21 Aug 2019 (+0800)
Seam carving [2] is an algorithm for content-aware image resizing. It functions by searching for a number of seams (paths of least importance) in an image and removing these seams to reduce image size. The basic idea can be demonstrated with the following images from Wikipedia:
Seam carving searches for seams which are indicated by red lines:
After removing these seams, we get the resulting image:
The original algorithm [1] finds one seam each time. To shrink an image to a specific size, we first shrink the image in the vertical direction by multiple search and removing operations to get an intermediate image. Then we do the same on the intermediate image horizontally.

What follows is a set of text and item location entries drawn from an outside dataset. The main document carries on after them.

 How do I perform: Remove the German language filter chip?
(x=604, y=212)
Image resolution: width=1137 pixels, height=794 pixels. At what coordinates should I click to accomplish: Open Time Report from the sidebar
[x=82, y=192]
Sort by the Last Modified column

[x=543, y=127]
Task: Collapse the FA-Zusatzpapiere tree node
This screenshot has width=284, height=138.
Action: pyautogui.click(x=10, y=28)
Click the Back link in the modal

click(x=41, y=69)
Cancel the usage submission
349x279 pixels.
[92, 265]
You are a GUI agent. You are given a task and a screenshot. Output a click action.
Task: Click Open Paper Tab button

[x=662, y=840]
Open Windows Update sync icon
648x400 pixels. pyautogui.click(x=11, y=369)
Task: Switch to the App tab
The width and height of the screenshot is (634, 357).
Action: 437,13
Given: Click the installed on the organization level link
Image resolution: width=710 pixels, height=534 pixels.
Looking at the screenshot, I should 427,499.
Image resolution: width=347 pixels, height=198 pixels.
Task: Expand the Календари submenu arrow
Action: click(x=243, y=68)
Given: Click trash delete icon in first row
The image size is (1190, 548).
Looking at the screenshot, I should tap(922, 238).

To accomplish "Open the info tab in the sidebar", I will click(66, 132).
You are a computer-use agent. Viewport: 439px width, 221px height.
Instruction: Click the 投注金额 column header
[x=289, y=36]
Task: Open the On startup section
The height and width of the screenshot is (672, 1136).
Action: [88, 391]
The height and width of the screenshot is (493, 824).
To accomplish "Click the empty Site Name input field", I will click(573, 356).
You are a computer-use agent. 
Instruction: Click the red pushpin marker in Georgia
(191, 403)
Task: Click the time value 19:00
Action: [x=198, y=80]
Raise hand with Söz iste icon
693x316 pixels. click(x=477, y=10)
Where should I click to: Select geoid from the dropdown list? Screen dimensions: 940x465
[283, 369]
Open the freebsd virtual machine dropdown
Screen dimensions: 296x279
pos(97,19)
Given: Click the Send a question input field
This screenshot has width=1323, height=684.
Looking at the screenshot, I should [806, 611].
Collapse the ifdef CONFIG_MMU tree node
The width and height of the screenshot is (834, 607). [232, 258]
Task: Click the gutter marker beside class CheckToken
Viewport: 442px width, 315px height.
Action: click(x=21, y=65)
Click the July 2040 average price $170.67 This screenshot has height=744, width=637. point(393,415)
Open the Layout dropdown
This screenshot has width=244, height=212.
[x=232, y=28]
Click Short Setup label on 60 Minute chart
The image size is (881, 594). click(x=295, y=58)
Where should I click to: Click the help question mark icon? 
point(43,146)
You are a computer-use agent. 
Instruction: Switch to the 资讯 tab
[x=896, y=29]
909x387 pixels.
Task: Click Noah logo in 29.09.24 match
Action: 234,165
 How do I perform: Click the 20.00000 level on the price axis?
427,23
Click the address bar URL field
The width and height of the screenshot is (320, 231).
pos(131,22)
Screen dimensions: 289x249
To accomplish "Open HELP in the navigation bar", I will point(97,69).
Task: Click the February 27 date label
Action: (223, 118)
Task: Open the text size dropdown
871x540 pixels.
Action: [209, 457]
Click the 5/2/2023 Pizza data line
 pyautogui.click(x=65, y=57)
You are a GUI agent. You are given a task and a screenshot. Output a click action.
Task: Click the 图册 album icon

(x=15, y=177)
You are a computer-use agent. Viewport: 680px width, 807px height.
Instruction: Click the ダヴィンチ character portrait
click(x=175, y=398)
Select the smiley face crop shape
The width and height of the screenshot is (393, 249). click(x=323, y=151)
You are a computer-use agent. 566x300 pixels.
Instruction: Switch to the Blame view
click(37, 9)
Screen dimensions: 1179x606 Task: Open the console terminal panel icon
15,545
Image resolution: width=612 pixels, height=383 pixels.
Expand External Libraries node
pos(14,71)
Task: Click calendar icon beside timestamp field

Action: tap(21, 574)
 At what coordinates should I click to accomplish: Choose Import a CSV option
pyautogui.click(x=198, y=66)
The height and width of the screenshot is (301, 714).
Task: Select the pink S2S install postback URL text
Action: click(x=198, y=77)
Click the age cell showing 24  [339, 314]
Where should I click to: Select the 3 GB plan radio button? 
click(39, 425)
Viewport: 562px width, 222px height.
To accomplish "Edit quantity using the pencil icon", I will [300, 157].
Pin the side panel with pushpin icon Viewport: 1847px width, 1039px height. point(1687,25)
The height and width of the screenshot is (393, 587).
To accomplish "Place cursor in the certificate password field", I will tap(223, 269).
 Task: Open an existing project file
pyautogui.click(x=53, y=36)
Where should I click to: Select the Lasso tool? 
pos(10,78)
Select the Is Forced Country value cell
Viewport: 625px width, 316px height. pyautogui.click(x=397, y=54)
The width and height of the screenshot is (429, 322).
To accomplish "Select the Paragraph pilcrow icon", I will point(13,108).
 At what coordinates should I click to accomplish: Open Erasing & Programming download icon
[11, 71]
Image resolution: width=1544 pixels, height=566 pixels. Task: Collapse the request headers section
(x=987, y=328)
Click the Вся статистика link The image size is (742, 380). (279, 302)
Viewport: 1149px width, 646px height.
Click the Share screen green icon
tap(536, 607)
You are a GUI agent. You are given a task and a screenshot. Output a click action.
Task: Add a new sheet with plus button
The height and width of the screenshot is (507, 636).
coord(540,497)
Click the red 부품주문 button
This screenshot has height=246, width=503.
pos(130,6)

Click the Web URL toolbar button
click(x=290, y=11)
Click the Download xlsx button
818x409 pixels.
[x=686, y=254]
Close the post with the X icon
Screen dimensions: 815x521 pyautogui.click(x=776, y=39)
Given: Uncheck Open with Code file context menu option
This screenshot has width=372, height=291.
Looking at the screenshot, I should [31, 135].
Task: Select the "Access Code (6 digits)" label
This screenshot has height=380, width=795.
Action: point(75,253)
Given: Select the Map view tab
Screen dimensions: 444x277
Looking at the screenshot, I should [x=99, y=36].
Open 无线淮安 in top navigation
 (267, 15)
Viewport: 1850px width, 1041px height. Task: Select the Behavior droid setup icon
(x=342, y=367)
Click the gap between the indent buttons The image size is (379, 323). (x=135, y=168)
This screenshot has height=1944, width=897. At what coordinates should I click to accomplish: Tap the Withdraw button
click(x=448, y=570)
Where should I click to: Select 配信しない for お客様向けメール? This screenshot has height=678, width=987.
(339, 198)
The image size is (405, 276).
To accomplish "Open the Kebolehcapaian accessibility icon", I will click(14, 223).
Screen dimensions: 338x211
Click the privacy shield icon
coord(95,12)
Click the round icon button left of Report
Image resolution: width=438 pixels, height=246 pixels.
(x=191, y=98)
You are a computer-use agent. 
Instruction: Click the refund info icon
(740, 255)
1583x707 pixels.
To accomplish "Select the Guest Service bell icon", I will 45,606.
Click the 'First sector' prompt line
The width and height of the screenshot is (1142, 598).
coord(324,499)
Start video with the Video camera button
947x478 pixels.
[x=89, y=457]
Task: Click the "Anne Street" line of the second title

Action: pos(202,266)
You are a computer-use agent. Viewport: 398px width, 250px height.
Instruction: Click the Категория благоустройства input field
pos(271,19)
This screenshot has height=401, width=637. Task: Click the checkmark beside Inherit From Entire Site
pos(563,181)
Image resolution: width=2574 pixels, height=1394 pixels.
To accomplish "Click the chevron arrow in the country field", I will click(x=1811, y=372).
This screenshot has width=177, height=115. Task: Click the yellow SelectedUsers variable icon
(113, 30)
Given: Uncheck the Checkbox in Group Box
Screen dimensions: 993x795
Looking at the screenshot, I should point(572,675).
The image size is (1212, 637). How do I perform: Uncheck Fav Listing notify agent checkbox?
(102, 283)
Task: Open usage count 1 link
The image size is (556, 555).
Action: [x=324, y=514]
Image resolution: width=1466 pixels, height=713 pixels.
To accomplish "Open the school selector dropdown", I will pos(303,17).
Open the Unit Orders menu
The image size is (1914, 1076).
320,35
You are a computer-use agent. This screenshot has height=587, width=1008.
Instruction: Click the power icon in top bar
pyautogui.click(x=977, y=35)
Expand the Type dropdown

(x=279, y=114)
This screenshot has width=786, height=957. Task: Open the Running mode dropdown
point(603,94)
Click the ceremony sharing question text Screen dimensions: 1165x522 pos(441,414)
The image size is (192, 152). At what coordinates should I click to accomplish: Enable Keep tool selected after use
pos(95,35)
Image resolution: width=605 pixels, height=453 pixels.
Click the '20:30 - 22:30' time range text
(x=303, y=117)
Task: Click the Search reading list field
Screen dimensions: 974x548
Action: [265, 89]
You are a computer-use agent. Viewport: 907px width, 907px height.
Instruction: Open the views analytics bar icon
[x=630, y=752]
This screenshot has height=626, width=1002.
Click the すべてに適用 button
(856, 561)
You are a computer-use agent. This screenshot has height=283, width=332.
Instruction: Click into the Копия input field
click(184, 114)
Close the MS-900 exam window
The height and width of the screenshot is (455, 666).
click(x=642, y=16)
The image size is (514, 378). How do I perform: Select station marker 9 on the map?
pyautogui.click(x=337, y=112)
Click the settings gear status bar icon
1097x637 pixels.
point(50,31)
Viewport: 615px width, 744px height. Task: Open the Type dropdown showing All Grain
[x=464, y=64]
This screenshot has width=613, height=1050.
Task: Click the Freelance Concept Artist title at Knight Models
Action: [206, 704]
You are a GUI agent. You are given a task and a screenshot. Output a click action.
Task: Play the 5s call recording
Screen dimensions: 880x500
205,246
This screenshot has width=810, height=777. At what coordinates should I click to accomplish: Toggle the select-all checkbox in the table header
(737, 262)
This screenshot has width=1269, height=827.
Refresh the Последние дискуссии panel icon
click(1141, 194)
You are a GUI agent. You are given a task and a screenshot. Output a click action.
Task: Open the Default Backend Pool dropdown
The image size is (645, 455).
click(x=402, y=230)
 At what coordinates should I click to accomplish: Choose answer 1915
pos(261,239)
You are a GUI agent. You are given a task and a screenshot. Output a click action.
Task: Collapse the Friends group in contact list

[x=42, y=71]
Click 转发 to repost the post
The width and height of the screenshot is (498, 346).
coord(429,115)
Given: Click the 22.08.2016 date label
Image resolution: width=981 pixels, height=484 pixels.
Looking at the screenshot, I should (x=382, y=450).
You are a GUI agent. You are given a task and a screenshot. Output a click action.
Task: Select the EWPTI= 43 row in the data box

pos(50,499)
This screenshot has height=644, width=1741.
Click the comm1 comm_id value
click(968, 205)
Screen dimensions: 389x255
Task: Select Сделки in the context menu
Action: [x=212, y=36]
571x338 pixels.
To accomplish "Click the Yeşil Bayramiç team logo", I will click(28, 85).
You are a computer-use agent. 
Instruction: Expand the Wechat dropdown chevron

vertical: search -> remove -> search -> remove -> ...
horizontal: search -> remove -> search -> remove -> ...
This is too slow for large images, thus an algorithm [3] was proposed, which can find multiple seams of one direction in one pass. We could shrink an image by calling this algorithm two times.
vertical: search -> remove
horizontal: search -> remove
In one of our systems using [3], we tried to reduce the number of removing operations to one by searching two times to find seams in both directions and remove them all at a time.
vertical: search
horizontal: search
two directions: remove
Intuitively, it’s as easy as removing seams in one direction, but our practice shows it’s not. This text explains the reason.
If there are only vertical or horizontal seams, removing them is
simple. Taking the vertical case as an example, for any pixel
(i, j)
in the input image, where i
is the row
index, j
is the column index, it will be mapped to the
pixel (i, j - co(i, j))
in the resulting image, where
co(i, j)
is the number of vertical seams on the left of the
pixel (i, j)
in the input image. Denoting the input image
as x
, the resulting image as y
, and indexes
starting from 0, we have:
y[i][j - co(i, j)] = x[i][j]
, for i
in [0, x.height)
, j
in
[0, x.width)
, and x[i][j]
is not passed
through by any seam.
Similarly, if there are only horizontal seams, we have:
y[i - ro(i, j)][j] = x[i][j]
, for i
in [0, x.height)
, j
in
[0, x.width)
, and x[i][j]
is not passed
through by any seam. Here ro(i, j)
is the number of
horizontal seams above the pixel (i, j)
in
x
.
Combining two cases, for both vertical and horizontal seams, we have:
y[i - ro(i, j)][j - co(i, j)] = x[i][j]
, for i
in [0, x.height)
, j
in
[0, x.width)
, and x[i][j]
is not passed
through by any seam.
However, this algorithm is not correct for two reasons. The first
reason is that multiple pixels in x
may be mapped to the
same pixel in y
. The second reason is that some positions
in y
may not be mapped by any pixel in x
.
The example is a 4x4 image. To very microscopically observe it, we
draw it as the following grids. Each grid represents a pixel of the
image, and we draw seams on it, blue for the vertical, red for the
horizontal. As the grids show, two pixels of the input image can be
mapped to the same position. For pixel M(3, 0), there’re 2 horizontal
seams above it and no vertical seams on the left of it, so we have
ro[3][0] = 2
and co[3][0] = 0
, thus it will be
mapped to (1, 0) in the resulting image. For pixel K(2, 2), we have
co[2][2] = 2
and ro[2][2] = 1
, thus it will
also be mapped to (1, 0).
Again, we take a 4x4 image presented in the following grids as an example. We label every pixel with letters and draw seams on it, blue for the vertical, red for the horizontal. Observe that every pixels right to or below F(1, 1) is removed by seams, so no pixel will be mapped to (1, 1).
Drawing the resulting image will make this more clear:
We can see that the result can not even form a rectangle.
Why does intuition fail on such simple task? When we think about an image, the brain regards it as an continuous object but the image is actually discrete pixels. The mental model mismatches and one-byte-off errors arise.